Task to carry out >> Every entry below needs to be repeated exactly.

Data for analysis START

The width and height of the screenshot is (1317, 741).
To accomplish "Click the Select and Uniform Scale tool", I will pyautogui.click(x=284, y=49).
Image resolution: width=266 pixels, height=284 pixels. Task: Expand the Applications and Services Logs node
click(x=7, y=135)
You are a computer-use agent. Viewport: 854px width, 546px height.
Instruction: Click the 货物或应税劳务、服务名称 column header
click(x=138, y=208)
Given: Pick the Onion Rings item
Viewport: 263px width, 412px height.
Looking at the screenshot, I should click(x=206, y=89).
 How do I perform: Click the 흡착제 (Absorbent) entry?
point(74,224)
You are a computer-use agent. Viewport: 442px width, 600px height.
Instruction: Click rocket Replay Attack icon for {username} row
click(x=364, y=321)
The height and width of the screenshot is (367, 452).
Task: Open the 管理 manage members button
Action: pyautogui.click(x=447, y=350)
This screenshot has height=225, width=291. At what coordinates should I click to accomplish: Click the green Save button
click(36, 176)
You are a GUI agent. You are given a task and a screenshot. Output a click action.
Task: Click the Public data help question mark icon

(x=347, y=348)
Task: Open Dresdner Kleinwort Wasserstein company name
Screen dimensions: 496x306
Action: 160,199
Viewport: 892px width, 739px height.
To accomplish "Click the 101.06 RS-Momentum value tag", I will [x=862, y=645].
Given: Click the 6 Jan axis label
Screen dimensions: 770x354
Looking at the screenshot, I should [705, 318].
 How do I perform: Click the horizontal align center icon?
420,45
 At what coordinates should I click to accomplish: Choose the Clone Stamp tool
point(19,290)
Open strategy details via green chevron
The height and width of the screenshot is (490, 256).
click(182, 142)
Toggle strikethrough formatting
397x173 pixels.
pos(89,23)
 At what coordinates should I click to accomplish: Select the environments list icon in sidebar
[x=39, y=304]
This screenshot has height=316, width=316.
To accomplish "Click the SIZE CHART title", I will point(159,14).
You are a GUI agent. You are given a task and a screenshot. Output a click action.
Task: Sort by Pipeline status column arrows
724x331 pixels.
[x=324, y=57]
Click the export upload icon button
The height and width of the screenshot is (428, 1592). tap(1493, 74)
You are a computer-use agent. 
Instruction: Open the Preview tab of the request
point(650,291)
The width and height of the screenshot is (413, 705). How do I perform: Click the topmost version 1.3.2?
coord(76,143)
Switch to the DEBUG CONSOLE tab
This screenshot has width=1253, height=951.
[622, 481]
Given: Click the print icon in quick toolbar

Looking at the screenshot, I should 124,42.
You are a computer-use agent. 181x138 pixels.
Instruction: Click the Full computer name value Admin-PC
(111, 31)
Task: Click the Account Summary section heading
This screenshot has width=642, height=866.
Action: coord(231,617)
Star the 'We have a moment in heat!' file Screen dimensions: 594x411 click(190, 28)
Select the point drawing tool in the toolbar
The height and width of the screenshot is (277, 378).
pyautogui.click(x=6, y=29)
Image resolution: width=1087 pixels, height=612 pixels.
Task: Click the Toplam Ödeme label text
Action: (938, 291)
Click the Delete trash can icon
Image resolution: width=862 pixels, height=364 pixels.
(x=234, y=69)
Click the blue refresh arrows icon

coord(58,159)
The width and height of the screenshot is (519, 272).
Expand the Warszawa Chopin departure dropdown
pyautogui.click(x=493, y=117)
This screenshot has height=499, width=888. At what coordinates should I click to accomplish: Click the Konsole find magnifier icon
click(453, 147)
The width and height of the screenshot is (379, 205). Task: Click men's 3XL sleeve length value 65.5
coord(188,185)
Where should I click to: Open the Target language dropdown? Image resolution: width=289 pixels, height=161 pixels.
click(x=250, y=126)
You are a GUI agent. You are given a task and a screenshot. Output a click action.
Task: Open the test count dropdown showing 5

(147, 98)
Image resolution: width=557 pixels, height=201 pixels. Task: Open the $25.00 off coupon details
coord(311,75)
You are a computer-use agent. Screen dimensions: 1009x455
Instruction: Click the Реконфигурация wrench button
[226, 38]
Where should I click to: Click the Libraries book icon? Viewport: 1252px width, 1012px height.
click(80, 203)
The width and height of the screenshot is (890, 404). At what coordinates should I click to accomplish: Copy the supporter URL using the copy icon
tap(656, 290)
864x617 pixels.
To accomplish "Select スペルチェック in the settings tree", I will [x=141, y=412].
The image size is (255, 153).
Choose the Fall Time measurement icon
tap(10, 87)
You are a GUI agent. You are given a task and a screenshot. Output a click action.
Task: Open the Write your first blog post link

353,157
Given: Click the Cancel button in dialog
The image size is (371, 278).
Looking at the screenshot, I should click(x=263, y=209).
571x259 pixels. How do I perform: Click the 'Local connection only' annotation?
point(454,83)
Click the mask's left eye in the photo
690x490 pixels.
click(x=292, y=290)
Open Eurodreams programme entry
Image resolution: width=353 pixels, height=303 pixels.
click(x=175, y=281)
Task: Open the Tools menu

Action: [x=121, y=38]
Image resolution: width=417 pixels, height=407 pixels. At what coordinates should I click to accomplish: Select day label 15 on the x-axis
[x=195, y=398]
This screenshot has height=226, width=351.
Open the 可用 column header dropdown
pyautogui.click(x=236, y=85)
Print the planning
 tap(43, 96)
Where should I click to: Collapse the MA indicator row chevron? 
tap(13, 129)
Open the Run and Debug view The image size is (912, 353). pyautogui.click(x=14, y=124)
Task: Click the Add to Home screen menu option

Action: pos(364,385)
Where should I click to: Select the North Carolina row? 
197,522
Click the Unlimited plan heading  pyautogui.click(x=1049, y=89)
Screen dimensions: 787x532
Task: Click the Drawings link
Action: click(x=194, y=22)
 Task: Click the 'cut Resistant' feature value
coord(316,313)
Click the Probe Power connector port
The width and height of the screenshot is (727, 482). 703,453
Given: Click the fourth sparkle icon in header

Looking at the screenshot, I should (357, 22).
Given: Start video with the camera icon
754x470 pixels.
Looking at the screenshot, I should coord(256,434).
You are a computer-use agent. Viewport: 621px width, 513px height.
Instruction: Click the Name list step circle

Data for analysis END

Output of the exercise >>
The width and height of the screenshot is (1317, 741).
To accomplish "Click the Select and Uniform Scale tool", I will pyautogui.click(x=284, y=49).
Image resolution: width=266 pixels, height=284 pixels. Task: Expand the Applications and Services Logs node
click(x=7, y=135)
You are a computer-use agent. Viewport: 854px width, 546px height.
Instruction: Click the 货物或应税劳务、服务名称 column header
click(x=138, y=208)
Given: Pick the Onion Rings item
Viewport: 263px width, 412px height.
Looking at the screenshot, I should click(x=206, y=89).
 How do I perform: Click the 흡착제 (Absorbent) entry?
point(74,224)
You are a computer-use agent. Viewport: 442px width, 600px height.
Instruction: Click rocket Replay Attack icon for {username} row
click(x=364, y=321)
The height and width of the screenshot is (367, 452).
Task: Open the 管理 manage members button
Action: pyautogui.click(x=447, y=350)
This screenshot has height=225, width=291. At what coordinates should I click to accomplish: Click the green Save button
click(36, 176)
You are a GUI agent. You are given a task and a screenshot. Output a click action.
Task: Click the Public data help question mark icon

(x=347, y=348)
Task: Open Dresdner Kleinwort Wasserstein company name
Screen dimensions: 496x306
Action: 160,199
Viewport: 892px width, 739px height.
To accomplish "Click the 101.06 RS-Momentum value tag", I will [x=862, y=645].
Given: Click the 6 Jan axis label
Screen dimensions: 770x354
Looking at the screenshot, I should [705, 318].
 How do I perform: Click the horizontal align center icon?
420,45
 At what coordinates should I click to accomplish: Choose the Clone Stamp tool
point(19,290)
Open strategy details via green chevron
The height and width of the screenshot is (490, 256).
click(182, 142)
Toggle strikethrough formatting
397x173 pixels.
pos(89,23)
 At what coordinates should I click to accomplish: Select the environments list icon in sidebar
[x=39, y=304]
This screenshot has height=316, width=316.
To accomplish "Click the SIZE CHART title", I will point(159,14).
You are a GUI agent. You are given a task and a screenshot. Output a click action.
Task: Sort by Pipeline status column arrows
724x331 pixels.
[x=324, y=57]
Click the export upload icon button
The height and width of the screenshot is (428, 1592). tap(1493, 74)
You are a computer-use agent. 
Instruction: Open the Preview tab of the request
point(650,291)
The width and height of the screenshot is (413, 705). How do I perform: Click the topmost version 1.3.2?
coord(76,143)
Switch to the DEBUG CONSOLE tab
This screenshot has width=1253, height=951.
[622, 481]
Given: Click the print icon in quick toolbar

Looking at the screenshot, I should 124,42.
You are a computer-use agent. 181x138 pixels.
Instruction: Click the Full computer name value Admin-PC
(111, 31)
Task: Click the Account Summary section heading
This screenshot has width=642, height=866.
Action: coord(231,617)
Star the 'We have a moment in heat!' file Screen dimensions: 594x411 click(190, 28)
Select the point drawing tool in the toolbar
The height and width of the screenshot is (277, 378).
pyautogui.click(x=6, y=29)
Image resolution: width=1087 pixels, height=612 pixels.
Task: Click the Toplam Ödeme label text
Action: (938, 291)
Click the Delete trash can icon
Image resolution: width=862 pixels, height=364 pixels.
(x=234, y=69)
Click the blue refresh arrows icon

coord(58,159)
The width and height of the screenshot is (519, 272).
Expand the Warszawa Chopin departure dropdown
pyautogui.click(x=493, y=117)
This screenshot has height=499, width=888. At what coordinates should I click to accomplish: Click the Konsole find magnifier icon
click(453, 147)
The width and height of the screenshot is (379, 205). Task: Click men's 3XL sleeve length value 65.5
coord(188,185)
Where should I click to: Open the Target language dropdown? Image resolution: width=289 pixels, height=161 pixels.
click(x=250, y=126)
You are a GUI agent. You are given a task and a screenshot. Output a click action.
Task: Open the test count dropdown showing 5

(147, 98)
Image resolution: width=557 pixels, height=201 pixels. Task: Open the $25.00 off coupon details
coord(311,75)
You are a computer-use agent. Screen dimensions: 1009x455
Instruction: Click the Реконфигурация wrench button
[226, 38]
Where should I click to: Click the Libraries book icon? Viewport: 1252px width, 1012px height.
click(80, 203)
The width and height of the screenshot is (890, 404). At what coordinates should I click to accomplish: Copy the supporter URL using the copy icon
tap(656, 290)
864x617 pixels.
To accomplish "Select スペルチェック in the settings tree", I will [x=141, y=412].
The image size is (255, 153).
Choose the Fall Time measurement icon
tap(10, 87)
You are a GUI agent. You are given a task and a screenshot. Output a click action.
Task: Open the Write your first blog post link

353,157
Given: Click the Cancel button in dialog
The image size is (371, 278).
Looking at the screenshot, I should click(x=263, y=209).
571x259 pixels. How do I perform: Click the 'Local connection only' annotation?
point(454,83)
Click the mask's left eye in the photo
690x490 pixels.
click(x=292, y=290)
Open Eurodreams programme entry
Image resolution: width=353 pixels, height=303 pixels.
click(x=175, y=281)
Task: Open the Tools menu

Action: [x=121, y=38]
Image resolution: width=417 pixels, height=407 pixels. At what coordinates should I click to accomplish: Select day label 15 on the x-axis
[x=195, y=398]
This screenshot has height=226, width=351.
Open the 可用 column header dropdown
pyautogui.click(x=236, y=85)
Print the planning
 tap(43, 96)
Where should I click to: Collapse the MA indicator row chevron? 
tap(13, 129)
Open the Run and Debug view The image size is (912, 353). pyautogui.click(x=14, y=124)
Task: Click the Add to Home screen menu option

Action: pos(364,385)
Where should I click to: Select the North Carolina row? 
197,522
Click the Unlimited plan heading  pyautogui.click(x=1049, y=89)
Screen dimensions: 787x532
Task: Click the Drawings link
Action: click(x=194, y=22)
 Task: Click the 'cut Resistant' feature value
coord(316,313)
Click the Probe Power connector port
The width and height of the screenshot is (727, 482). 703,453
Given: Click the fourth sparkle icon in header

Looking at the screenshot, I should (357, 22).
Given: Start video with the camera icon
754x470 pixels.
Looking at the screenshot, I should coord(256,434).
You are a computer-use agent. Viewport: 621px width, 513px height.
Instruction: Click the Name list step circle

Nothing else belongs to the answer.